On Saturday the New England Patriots huddled, bowed their heads, and prayed a moment of silence to raucous Gillette Stadium in Foxborough, Massachusetts. A minute to remember Sam Berns, 17, who loved football first and foremost.
He succumbed to complications of the rare, premature aging disease from which he'd suffered since birth.
Progeria—an almost mythical affliction—is a genetic disease whereby a child manifests severe signs of aging throughout even the first couple years of life. It's a 1-in-8 million disorder. Per the Progeria Research Foundation:
Progeria signs include growth failure, loss of body fat and hair, aged-looking skin and stiffness of joints. As children get older, they suffer from osteoporosis, generalized atherosclerosis, cardiovascular (heart) disease and stroke. . . . Death occurs almost exclusively due to widespread heart disease, the leading cause of death worldwide.

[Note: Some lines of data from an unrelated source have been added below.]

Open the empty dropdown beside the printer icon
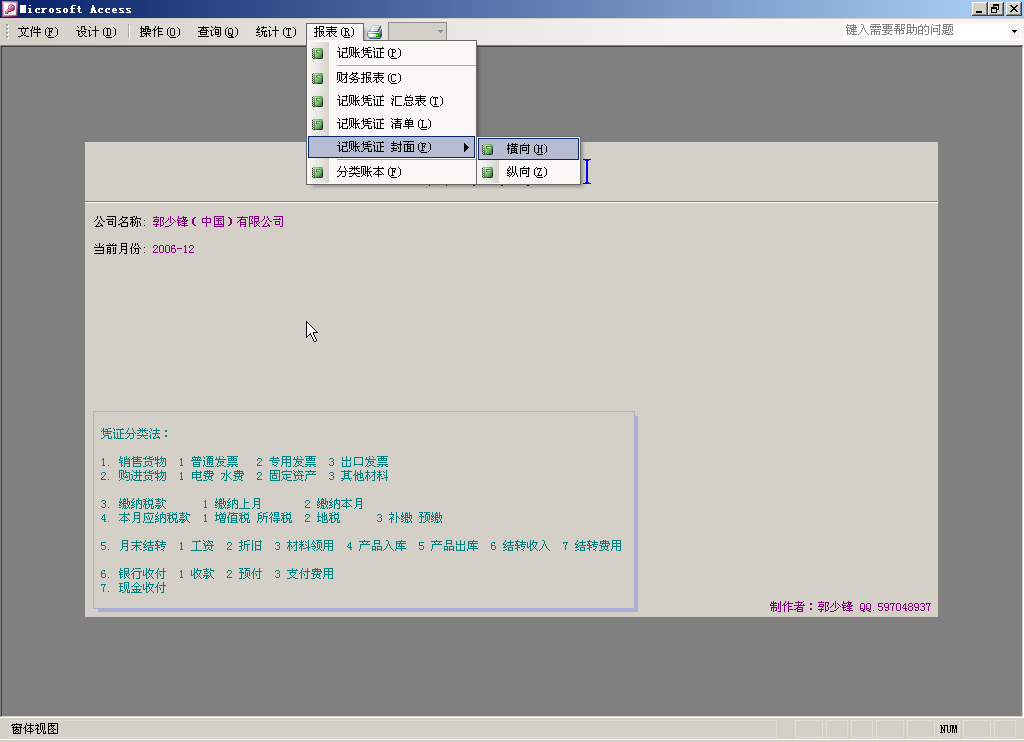(440, 32)
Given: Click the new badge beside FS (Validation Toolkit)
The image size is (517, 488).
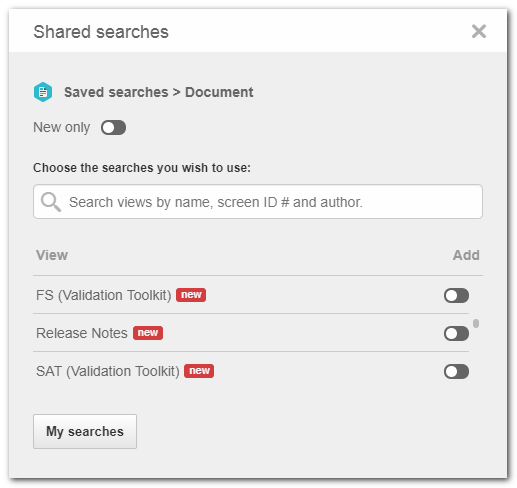Looking at the screenshot, I should (191, 295).
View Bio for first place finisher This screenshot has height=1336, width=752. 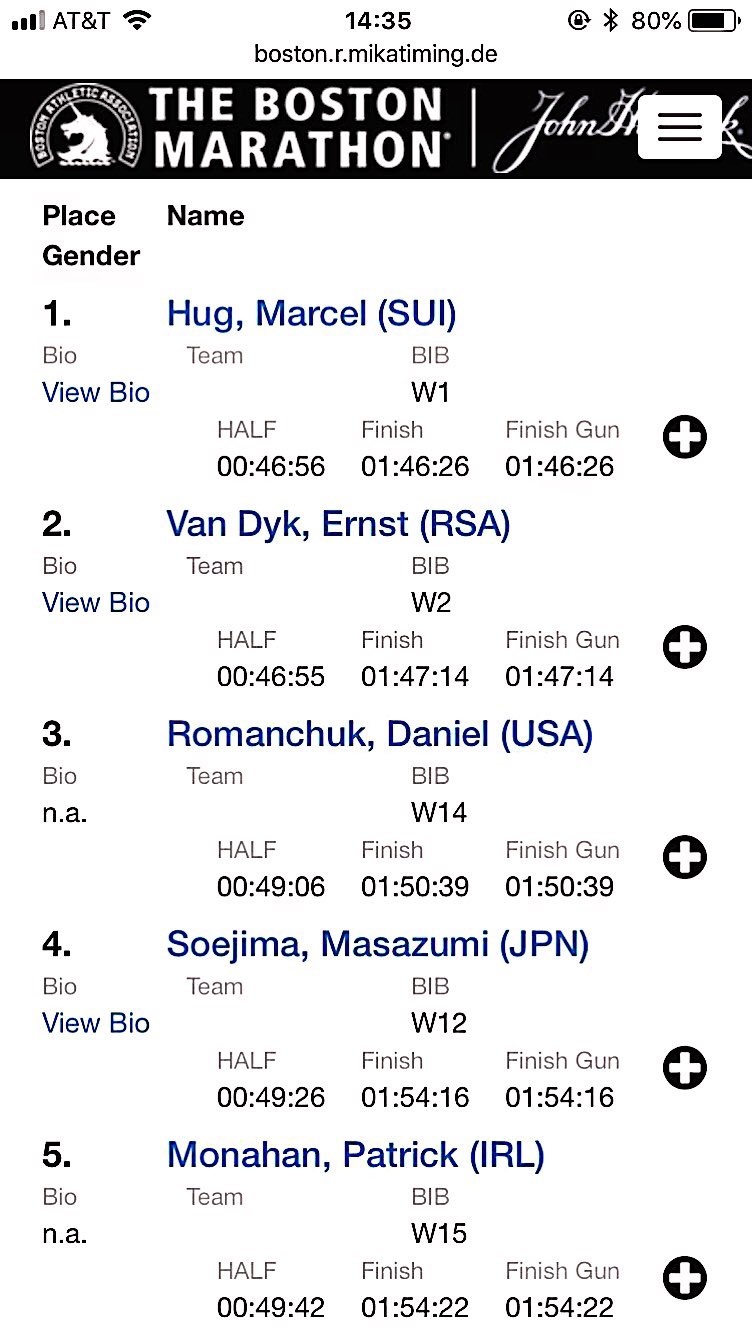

Berns was diagnosed with the disease as a toddler, and doctors warned his parents—Leslie Gordon and Scott Berns, both doctors themselves—that their son likely wouldn't live past 13.

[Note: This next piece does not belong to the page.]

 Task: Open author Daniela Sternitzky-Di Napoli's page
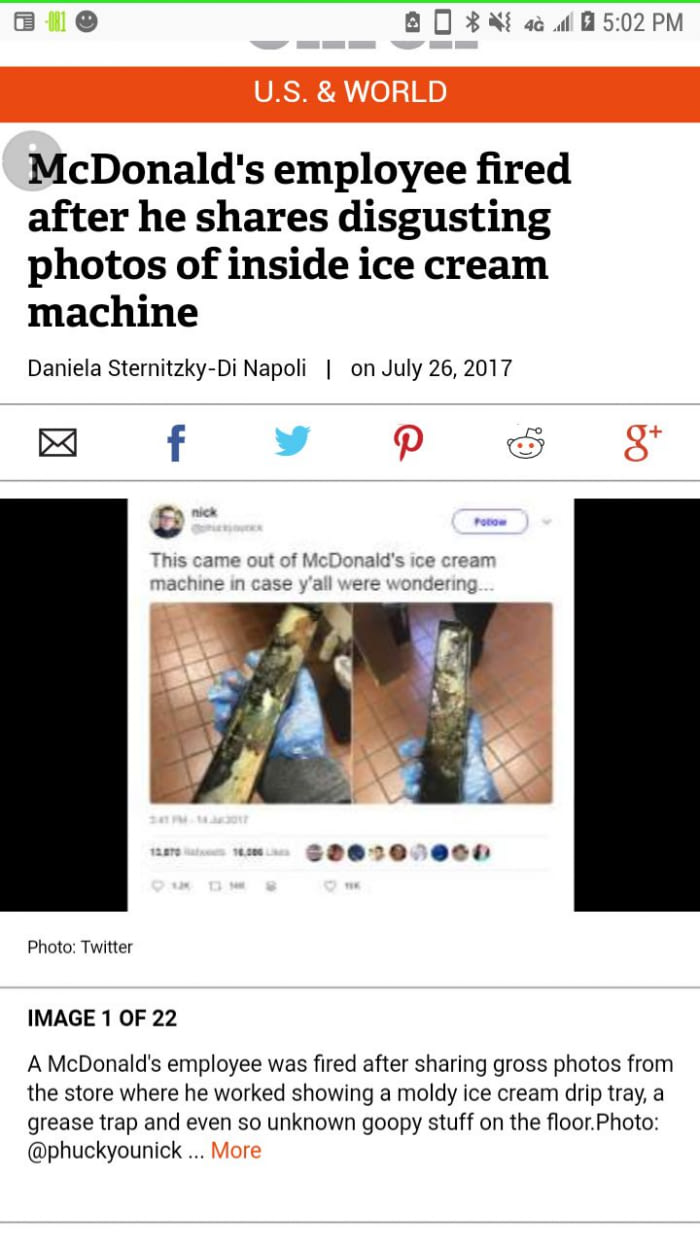[x=167, y=368]
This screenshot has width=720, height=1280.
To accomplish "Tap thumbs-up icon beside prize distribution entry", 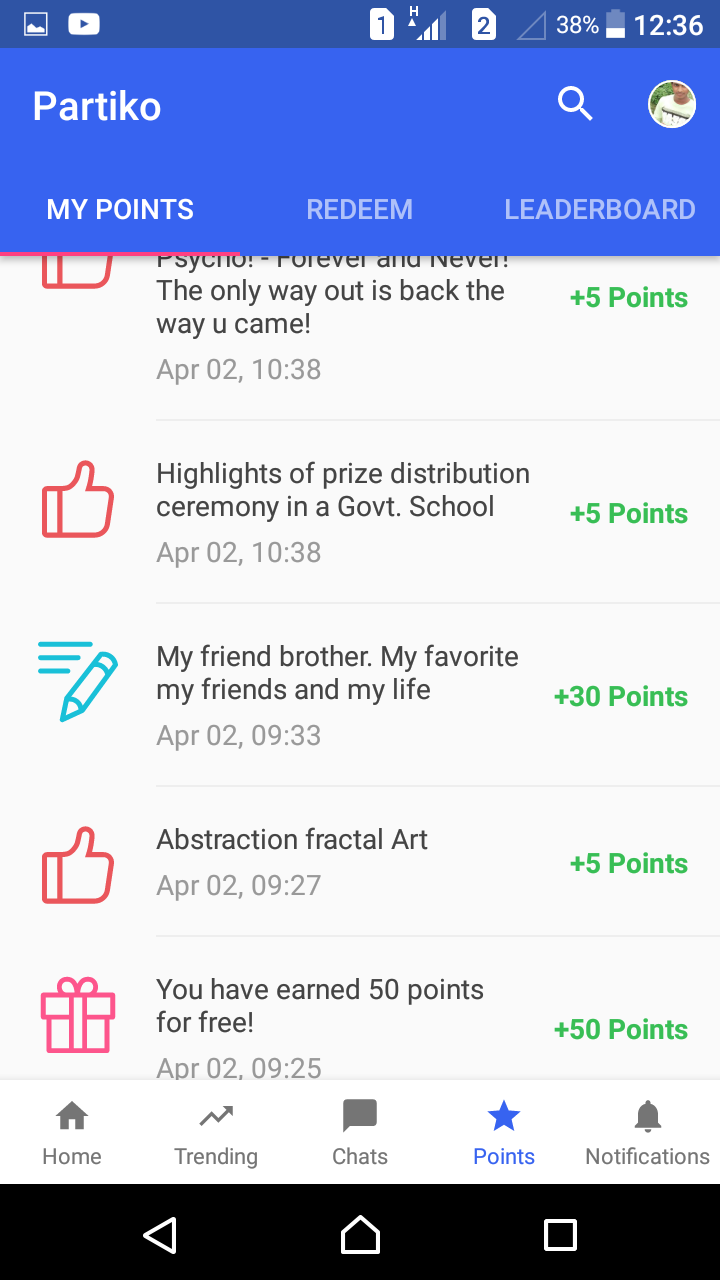I will 77,499.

While his parents haven't publicized further details regarding their son's fatal complications, HBO chronicled much of Berns' lifelong struggle with progeria in the documentary Life According to Sam, which debuted in October at the Sundance Film Festival. It was at the Sundance screening that Berns met Patriots owner Robert Kraft, who later pledged $500,000 to the Progeria Research Foundation. Founded by Berns' parents in 1998 in the months following their son's diagnosis, the Peabody, MA-based non-profit is committed to raising awareness of Hutchinson-Gilford Progeria Syndrome, and to raising money for medical research of the yet incurable disease.
Sam Berns was committed to football, marching band, and teamwork.